Differential development of Legionella sub-populations during short- and long-term starvation.

Legionellae are among the most important waterborne pathogens in industrialized countries. Monitoring and surveillance of Legionella in engineered water systems is usually performed with culture-based methods. Since the advent of culture-independent techniques, it has become clear that Legionella concentrations are often several orders of magnitude higher than those measured by culture-based techniques and that a variable proportion of these non-culturable cells are viable. In engineered water systems, the formation of these viable but non-culturable (VBNC) cells can be caused by different kinds of stress, such as, and most importantly, nutrient starvation, oxidative stress and heat. In this study, the formation of VBNC cells of six Legionella strains under conditions of starvation was monitored in mono-species microcosms for up to one year using a combination of different viability indicators. Depending on the strain, complete loss of culturability was observed from 11 days to 8 weeks.

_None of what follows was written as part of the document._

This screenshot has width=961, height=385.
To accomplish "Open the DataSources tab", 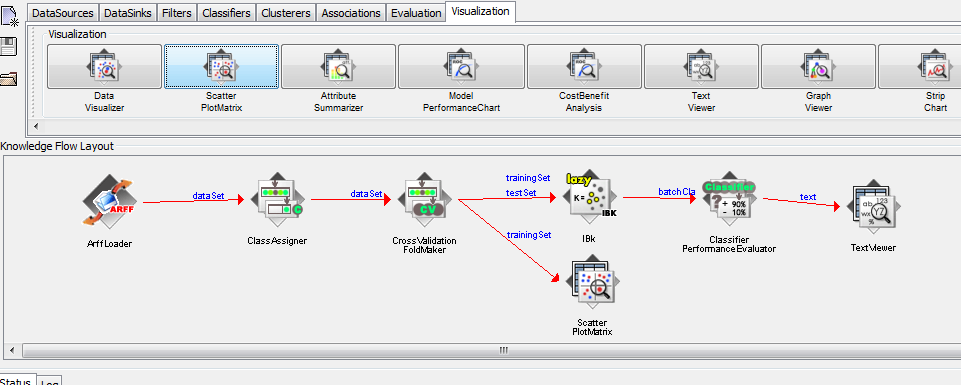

During the starvation process, three distinct phases and different sub-populations of VBNC cells were identified. Until complete loss of culturability, the number of membrane-intact cells decreased rapidly to 5.5-69% of the initial cell concentration. The concentration of the sub-population with low esterase activity dropped to 0.03-55%, and the concentration of the highly esterase-active sub-population dropped to 0.01-1.2% of the initial concentration; these sub-populations remained stable for several weeks to months. Only after approximately 200 days of starvation, the number of VBNC cells started to decrease below detection limits. The most abundant VBNC sub-populations were characterized by partially damaged membranes and low esterase-activity. With this study, we showed that upon starvation, a stable VBNC Legionella community may be present over several months in a strain-dependent manner even under harsh conditions. Even after one year of starvation, a small proportion of L. pneumophila cells with high esterase-activity was detected. We speculate that this highly active VBNC subpopulation is able to infect amoebae and human macrophages.